> _TASK 1_: From the recipe forum thread, quote the passage that begins at the words "Thank you!!! This" and stops after the words "the olive garden)".
> _TASK 2_: According to the recipe forum thread, about how many cookbooks are in the first poster's collection?
> _TASK 3_: Pick up the recipe forum thread after its last sentence and keep writing it.

===== GIVEN PASSAGE =====

Thank you!!! This recipe looks so good I can't wait to try it. I love collecting recipes and have MANY. I collect cookbooks. I have a modest collection of around 300 cookbooks. I have downloaded 1000's of recipes online and have a personal collection of recipes from close to 8 years in culinary work. I worked for such places as the Ritz Carlton and Olives (no, not the olive garden)
If I can ever share a recipe for pastry (the majority of my culinary exp) or anything else please know I will be happy to do so.

I have lost count of the great recipes I have found on this site so I hope I can give back to you all at some point.


----------



## deejaydebi (Sep 25, 2007)

Steve -

Good to see you! Glad the rice flour worked for you. I learned the rice flour trick when I lived in Hawaii they use it alot out there.

===== MATERIAL SHOWN =====

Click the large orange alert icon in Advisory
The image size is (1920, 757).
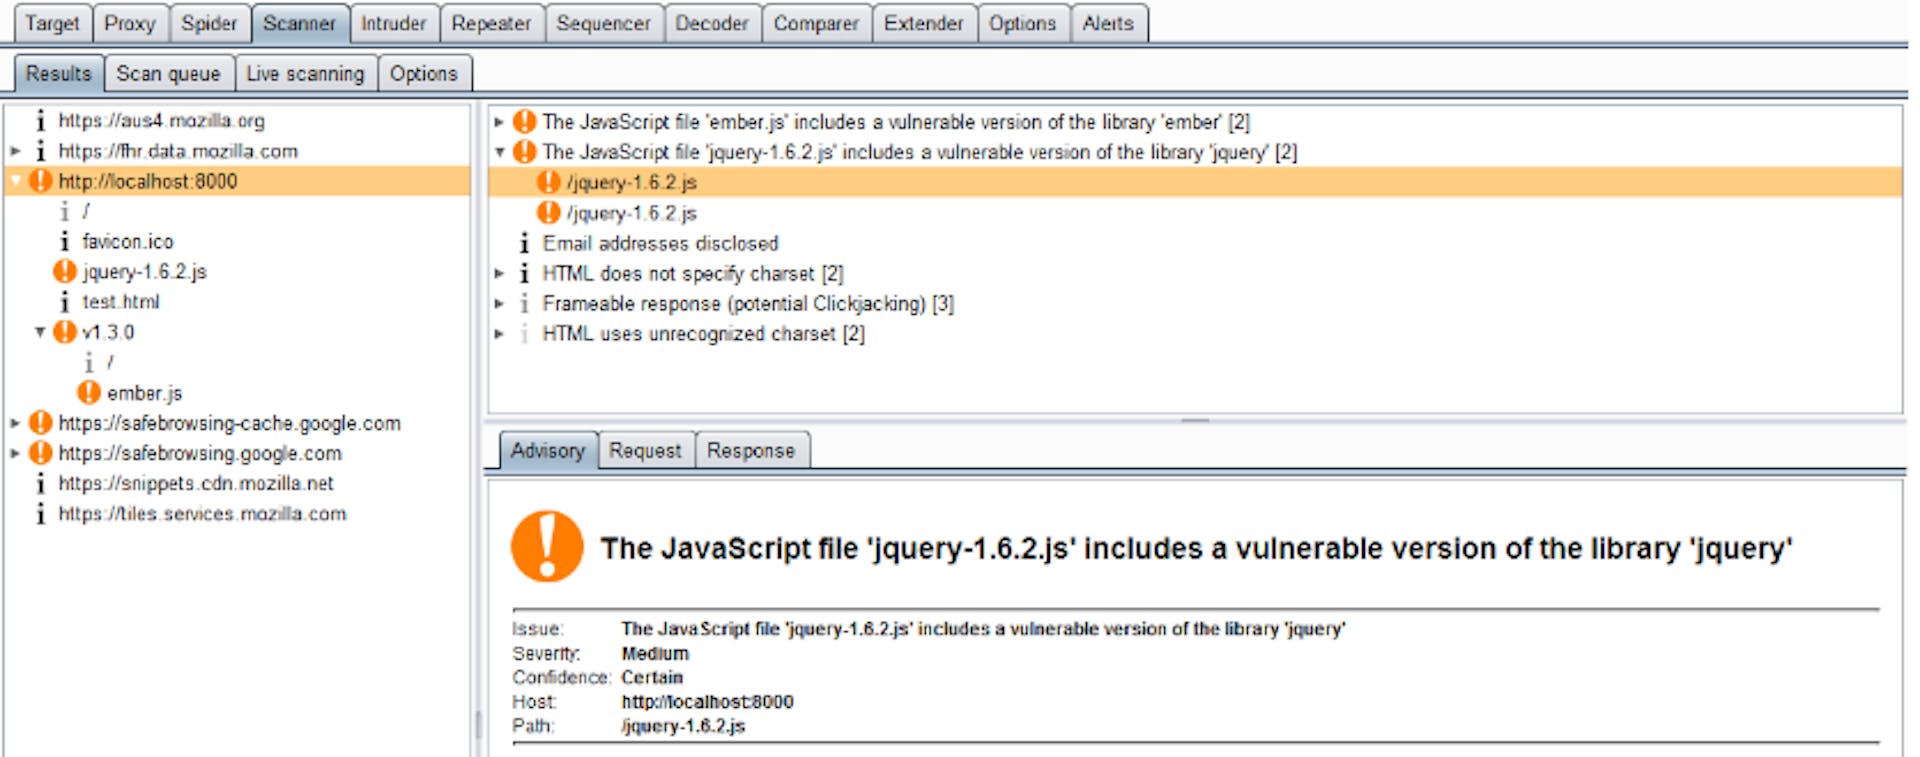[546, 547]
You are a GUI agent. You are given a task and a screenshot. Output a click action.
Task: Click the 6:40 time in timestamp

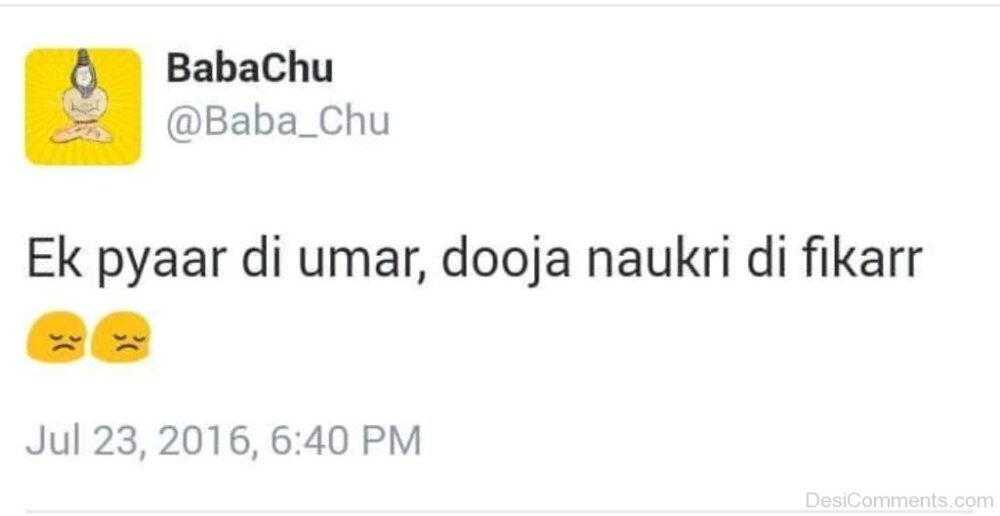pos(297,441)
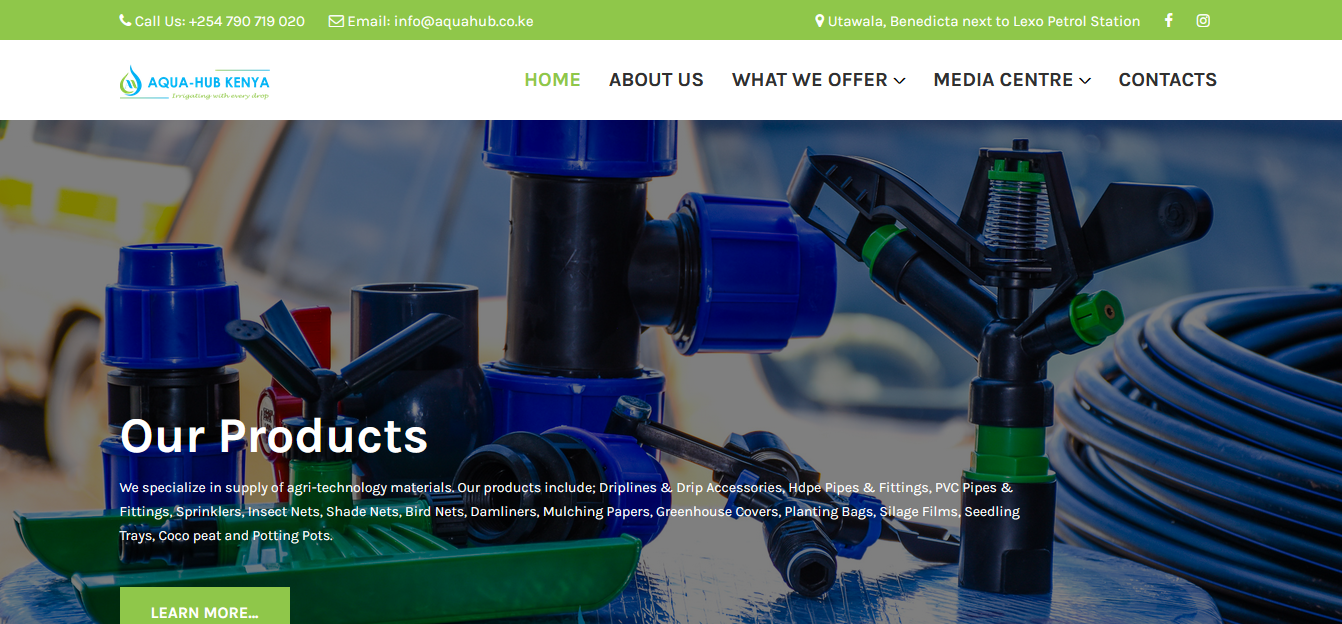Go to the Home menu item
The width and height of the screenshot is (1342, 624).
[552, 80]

=====
===== MATERIAL SHOWN =====

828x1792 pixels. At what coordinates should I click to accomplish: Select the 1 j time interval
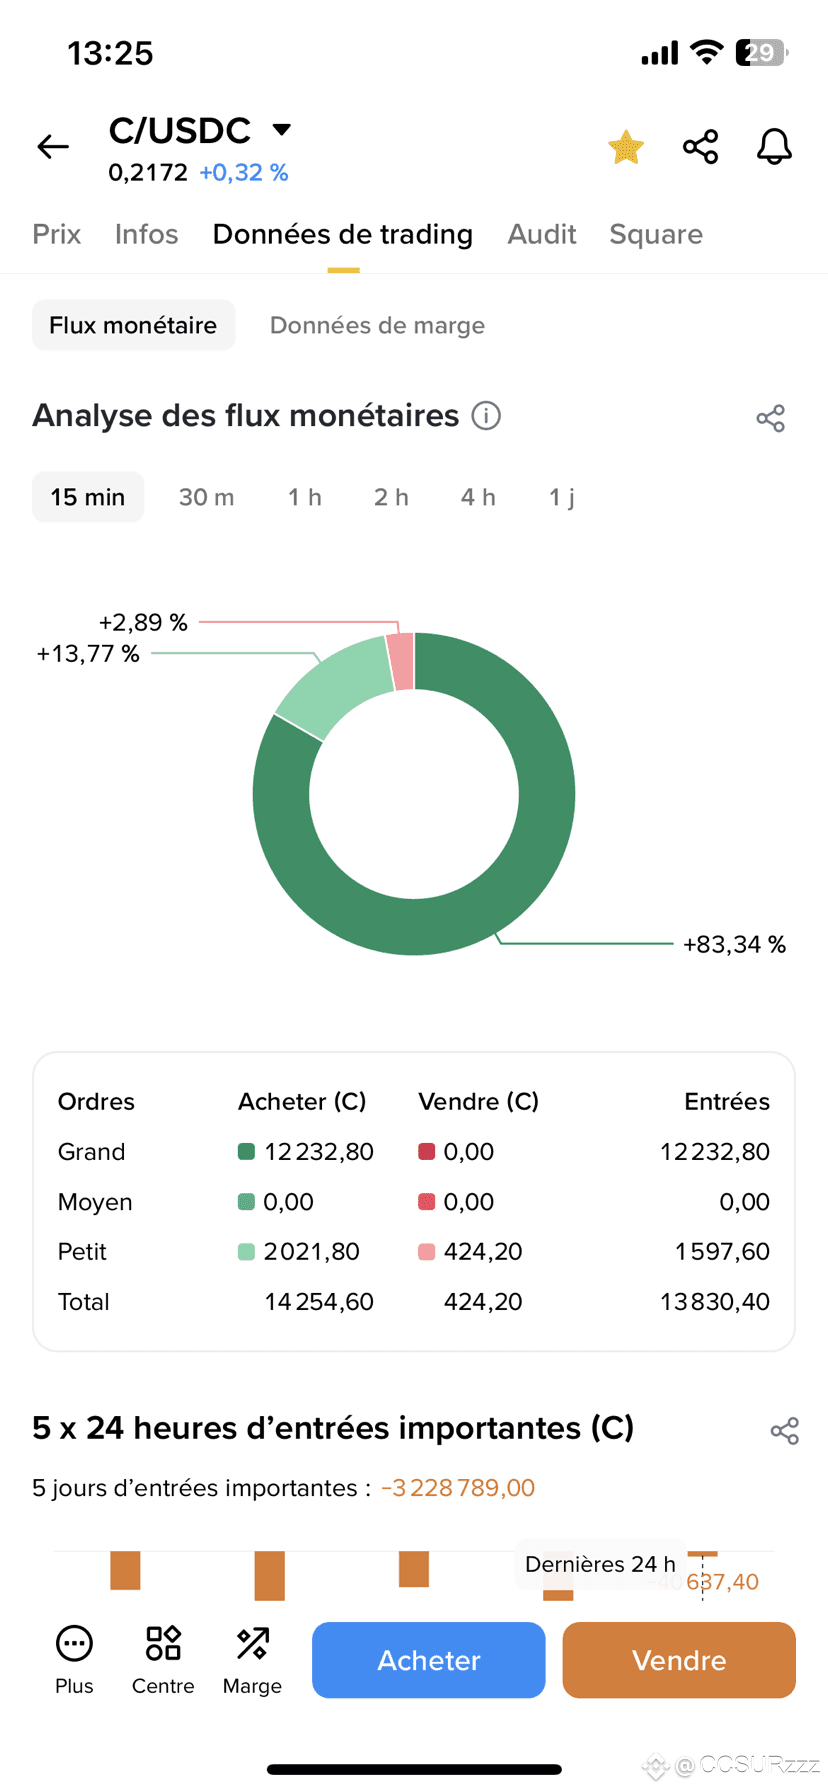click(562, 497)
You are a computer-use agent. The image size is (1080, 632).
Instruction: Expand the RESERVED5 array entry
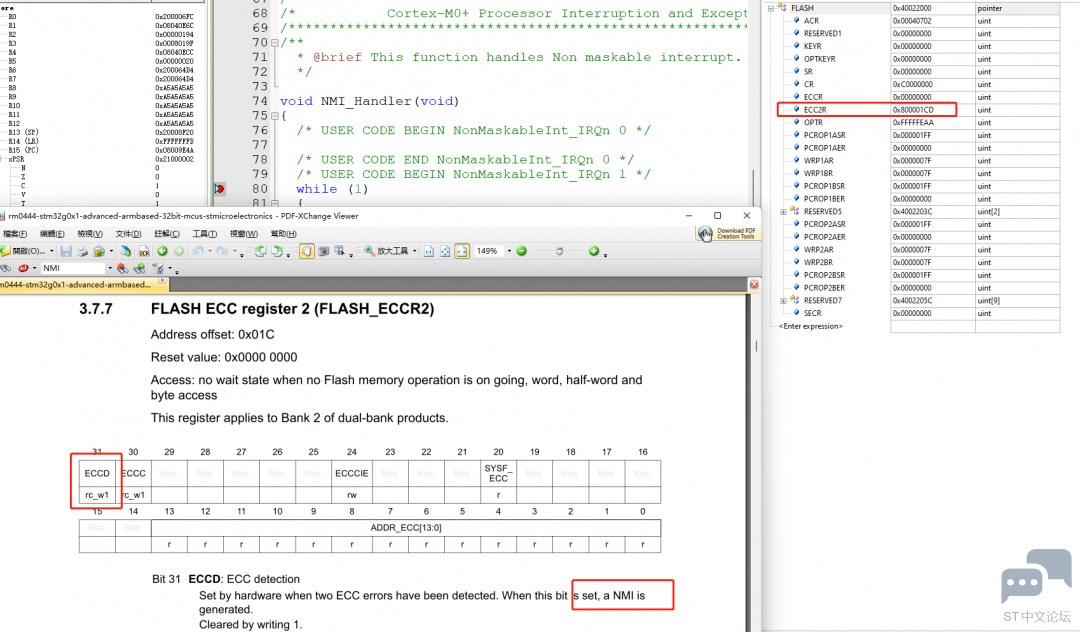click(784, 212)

=====

> _TASK ANSWER 1_:
Thank you!!! This recipe looks so good I can't wait to try it. I love collecting recipes and have MANY. I collect cookbooks. I have a modest collection of around 300 cookbooks. I have downloaded 1000's of recipes online and have a personal collection of recipes from close to 8 years in culinary work. I worked for such places as the Ritz Carlton and Olives (no, not the olive garden)

> _TASK ANSWER 2_: Around 300.

> _TASK ANSWER 3_:
Dude -

Start with 1/2 teaspoon flour to 1/2 teaspoon water and make it into a paste then add a bit more of the water to thin it out and mix it into the sauce. This will prevent lumpy sauce. Mix it into the sauce and stir it constantly. If it's no thick enough for your liking add another 1/2 teaspon rice flour and 1/2 teasppon water mix into a paste andd add to the sauce. Once you figure out how thick you like it write it down!  
	

	
	
		
		



		
		
	


	





  You shouldn't nee more than a teaspoon.

BTW rice flour is great in gravies too you don't hide the wonderful meat flavor in corn starch! (Sorry Mama)


----------



## walking dude (Sep 25, 2007)

great Debi.........thankx..............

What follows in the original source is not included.